Берем выданный нам спортивный инвентарь и заходим в помещение с множеством шкафчиков. У нас один на всех, в нем мы и оставляем свою обувь. Игнат помогает малышке зашнуровать коньки, и та тут же рвется в «бой». Еле успеваем поймать ее около двери, очень быстро экипировавшись сами. А когда выходим на лед, то оказывается, что из нашей тройки более или менее сносно на этих скользких полозьях может стоять только Игнат.

Мы с Фани цепляемся за него с двух сторон.

– Ты как давно на катке были? – интересуется мужчина, поддерживая меня одной рукой за талию с доброй усмешкой на красивых губах.

– Давно, – честно признаюсь, крепко хватаясь за эту самую надежную руку.

– Заметно! – веселясь, поддевает он меня.

Фани задорно хохочет, смело отталкивается от отца и, как маленький несмышленый олененок на тонких ножках, неустойчиво, но очень целеустремленно катится вперед. Игнат немного напрягается, готовый ринуться в любой момент на помощь дочери, но не мешает ей.

Так мы и катаемся, то падая, то цепляясь за бортики, то, словно обезьянки, повисаем на самой надежной опоре – Игнате, едва перебирая «лапками» по скользкому льду.

– Все! – выдыхается первой Фани. – Хочу в кафе.

Глава 7

ИГНАТ

Я давно не ищу серьезных отношений с женщинами. В груди ничего не екает при встрече даже с самой шикарной и фигуристой красоткой, разве что в брюках становится некомфортно. Но для решения данного неудобства не обязательно заводить постоянную партнершу.

Достаточно иметь под рукой телефон с внесенным в телефонную книжку номером элитного эскорт-агентства, оплаченный и закрепленный за нашей фирмой номер в гостинице.
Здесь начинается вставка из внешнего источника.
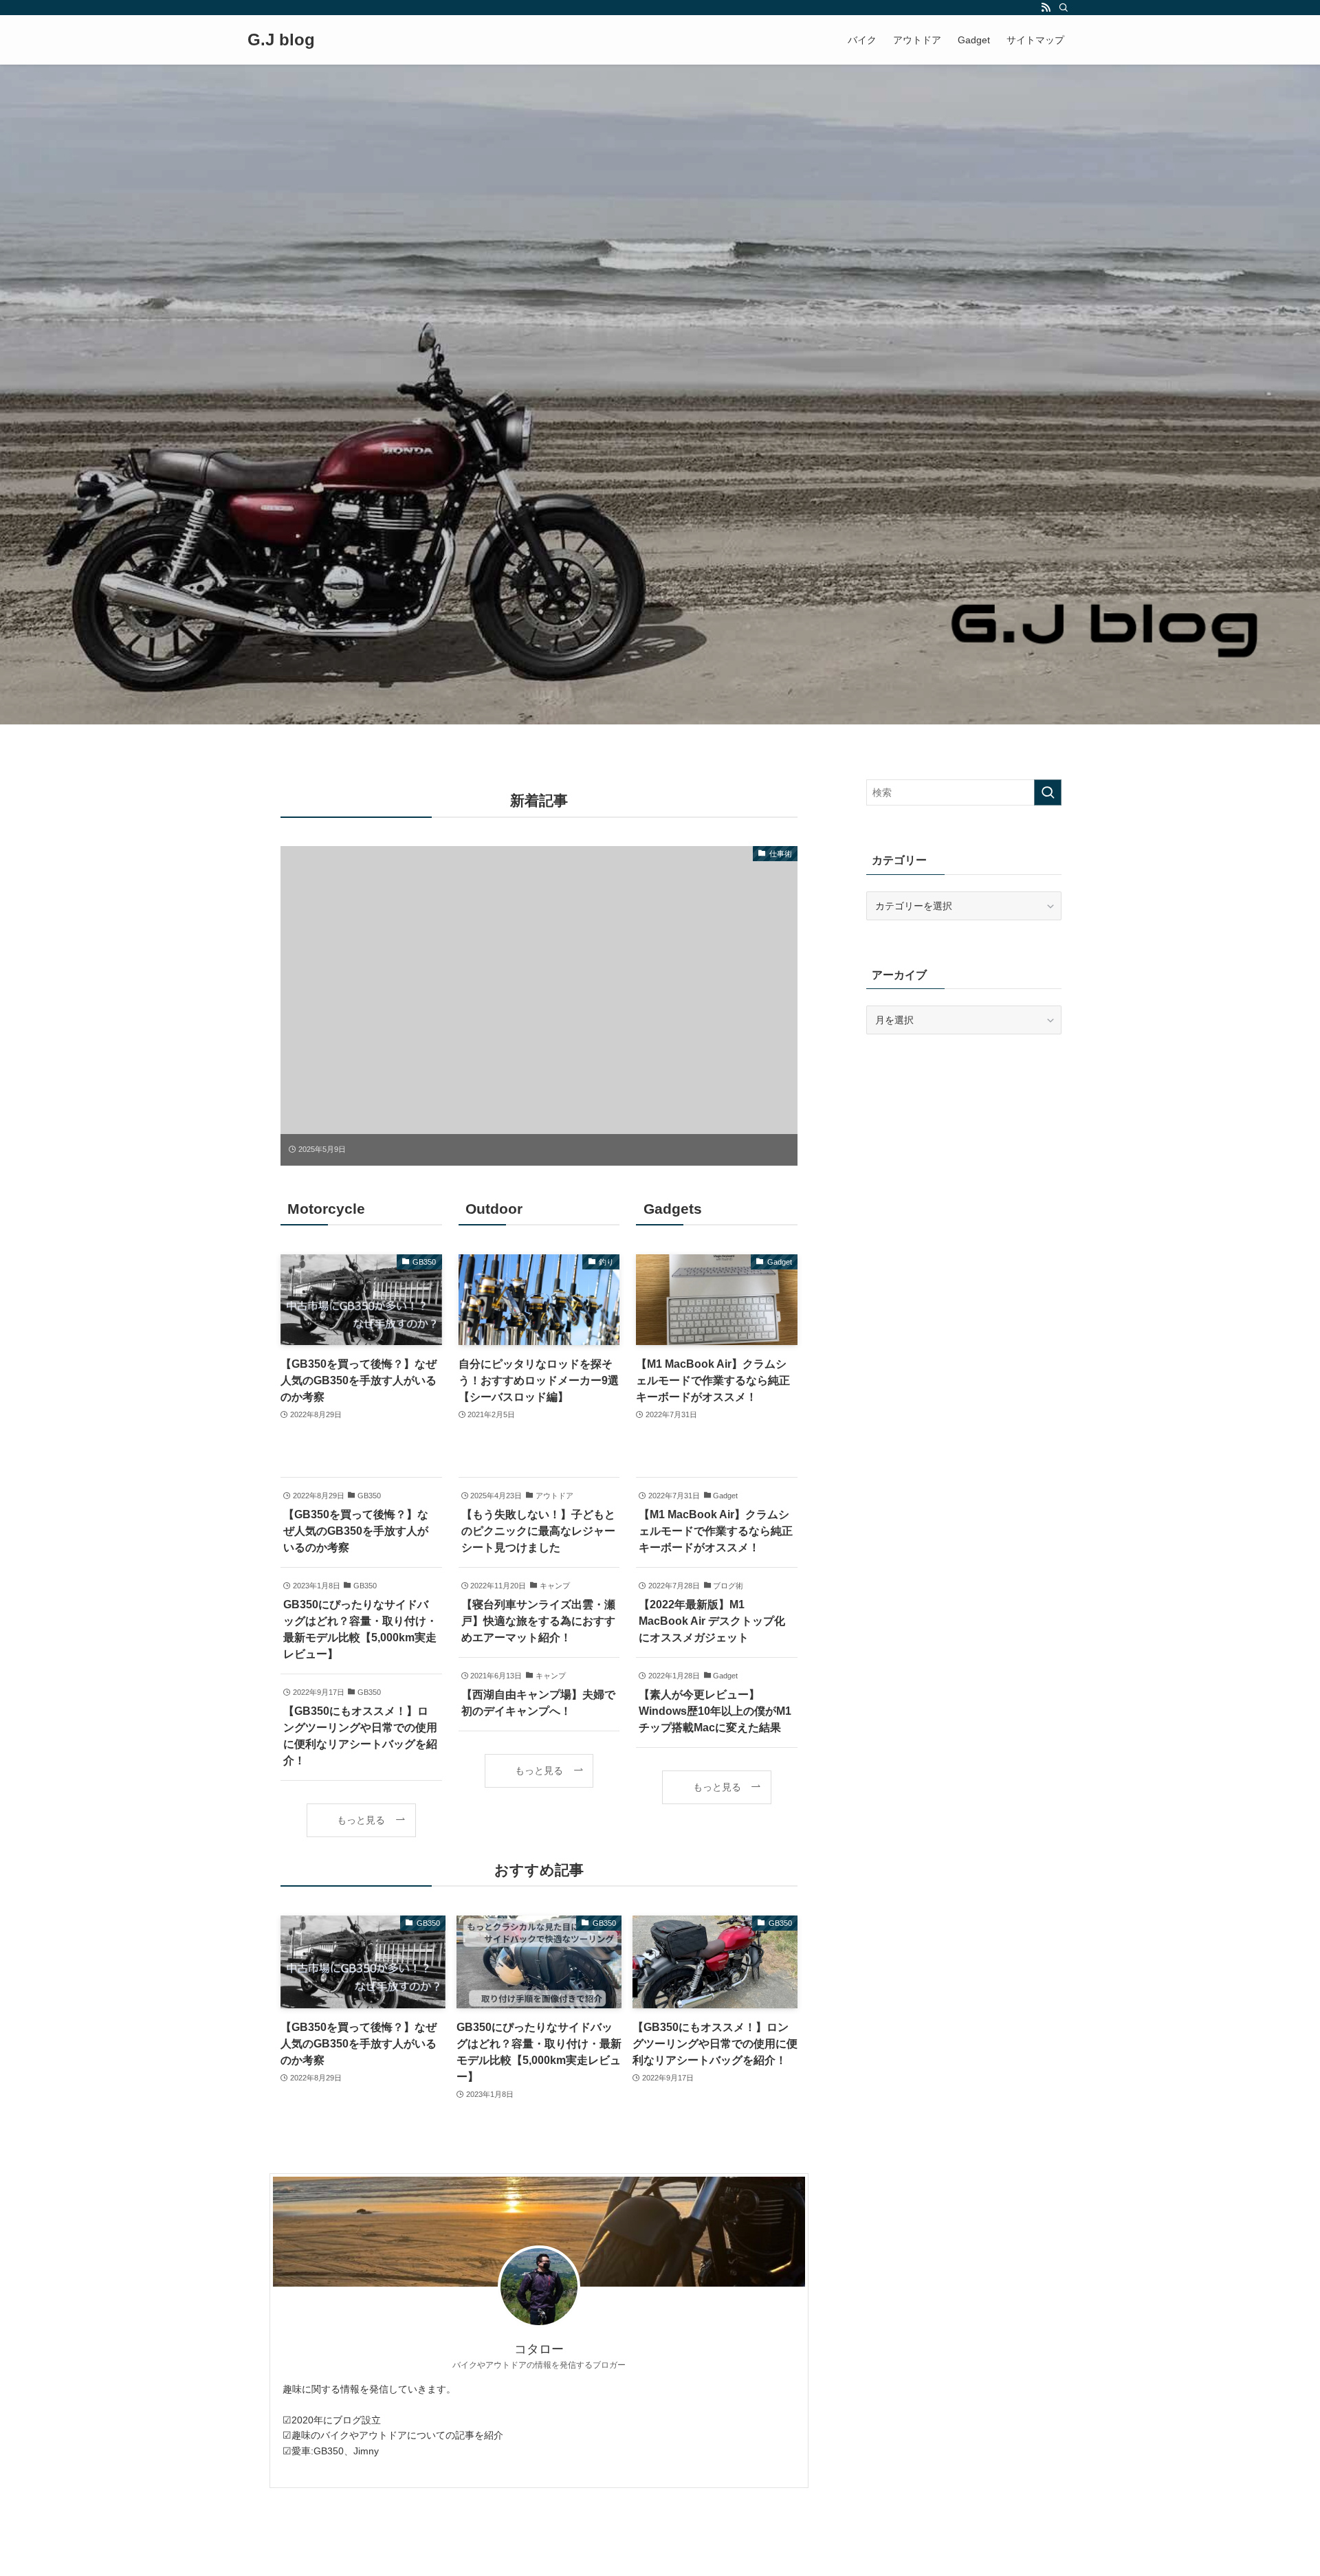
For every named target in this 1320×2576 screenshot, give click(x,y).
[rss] (1046, 7)
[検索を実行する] (1048, 792)
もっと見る (361, 1819)
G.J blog (281, 40)
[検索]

Остается лишь освободить пару часов и заказать ужин. А дальше – все по привычной схеме.

К восьми вечера я уже дома, купаю Фани, читаю сказку перед сном и, поцеловав ароматную, пухлую щечку единственной и горячо любимой дамы, заваливаюсь в собственную кровать. Спать еще со студенческих лет, предпочитаю дома, в своей постели и один.

Единственной женщиной, для которой я сделал когда-то исключение, была Алиса.

Полгода знакомства, встреч и ухаживаний. Уже после месяца активного общения и первого секса она как-то ненавязчиво задержалась вначале на всю ночь в моей спальне, а затем, как-то незаметно, и в моей квартире. Дискомфорта ее присутствие не вызывало, и я решил, что, может, это и есть «любовь» и то самое «вместе и навсегда». Дал себе время на обдумывание, а затем купил кольцо с кучей дорогущих камешков, заказал ужин в ресторане с видом на Эйфелеву башню и спустя месяц поставил размашистый росчерк в документах о заключении брака.

Несколько лет вполне себе счастливой семейной жизни не предвещали такого странного и в чем-то даже нелогичного ее завершения. Рождение долгожданной малышки не сплотило чату Исаевых, а наоборот.

Еще с первых дней беременности наши отношения с Алисой претерпели кардинальные изменения: разные спальни, разные режимы питания, отдыха, сна, в конце концов. Вначале я списывал на гормоны и старался понять и помочь, а в ответ выслушивал лишь необоснованные обвинения и истерики.

Менять ее было бесполезно, и я просто свыкся. А когда Алиса заявила о том, что хочет развестись, выкрикивая мне в лицо признание, что не любит, да и не любила меня никогда, даже не стал препятствовать ее демаршу из моей жизни. Единственное чего я не позволил бывшей сделать, так это забрать у меня мое солнышко – Фани.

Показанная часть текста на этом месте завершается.